### Статья
Раньше как писателю мне важна была барочная избыточность метафорики, тропов. Сейчас мне больше нравится сухость. Хотя в целом я считаю, что язык хорош не тогда, когда он сам по себе барочно вычурный или сухой, а когда читатель видит картинку. И не важно, каким приемом писатель добивается такого результата. В данном случае картинка получается оттого, что я скрупулезно обрабатываю фактуру.

— Я же большой сухости у вас не почувствовал: и «Ёбург», и «Ненастье» — это тома более 600 страниц!

— А читатель сегодня любит большие книжки — на того же «Гарри Поттера» посмотрите. Я и сам понял, что большие формы нынче востребованы, а потом издатели это подтвердили. Прежде я все время старался уменьшать свои произведения, хотя не всегда мне это удавалось. А сейчас я понял, что читатель как раз большие произведения и любит, то есть мое стремление к уменьшению шло в разрез с потребностью эпохи — сейчас у нас эпоха многоговорения.
######
### Выдержки из записей
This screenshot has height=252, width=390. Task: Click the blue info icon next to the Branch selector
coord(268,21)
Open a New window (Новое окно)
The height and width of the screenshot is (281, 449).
######
### Выдержки из записей
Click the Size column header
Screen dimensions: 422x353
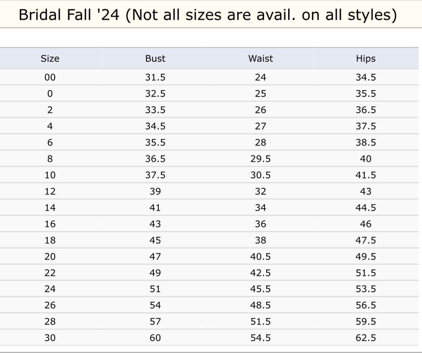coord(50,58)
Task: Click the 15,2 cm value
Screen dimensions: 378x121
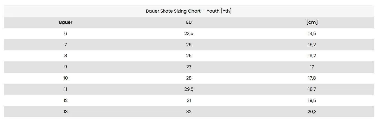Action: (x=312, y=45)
######
- Задание 1 -
Изложите содержание статьи о языке и объеме книг в двух предложениях.
- Задание 2 -
Перепишите записи, начав со строки, где есть «This screenshot has», и закончив строкой, где есть «The height and». Замените в них «screenshot» на «image», а все остальное оставьте без изменений.

- Итоговый результат 1 -
Писатель говорит, что раньше ему была важна барочная избыточность метафорики, а сейчас больше нравится сухость, хотя, по его мнению, язык хорош тогда, когда читатель видит картинку, и этого он добивается скрупулезной обработкой фактуры. Он также отмечает, что сегодня читатель любит большие книжки, и признает, что его прежнее стремление уменьшать свои произведения шло вразрез с потребностью эпохи многоговорения.

- Итоговый результат 2 -
This image has height=252, width=390. Task: Click the blue info icon next to the Branch selector
coord(268,21)
Open a New window (Новое окно)
The height and width of the image is (281, 449).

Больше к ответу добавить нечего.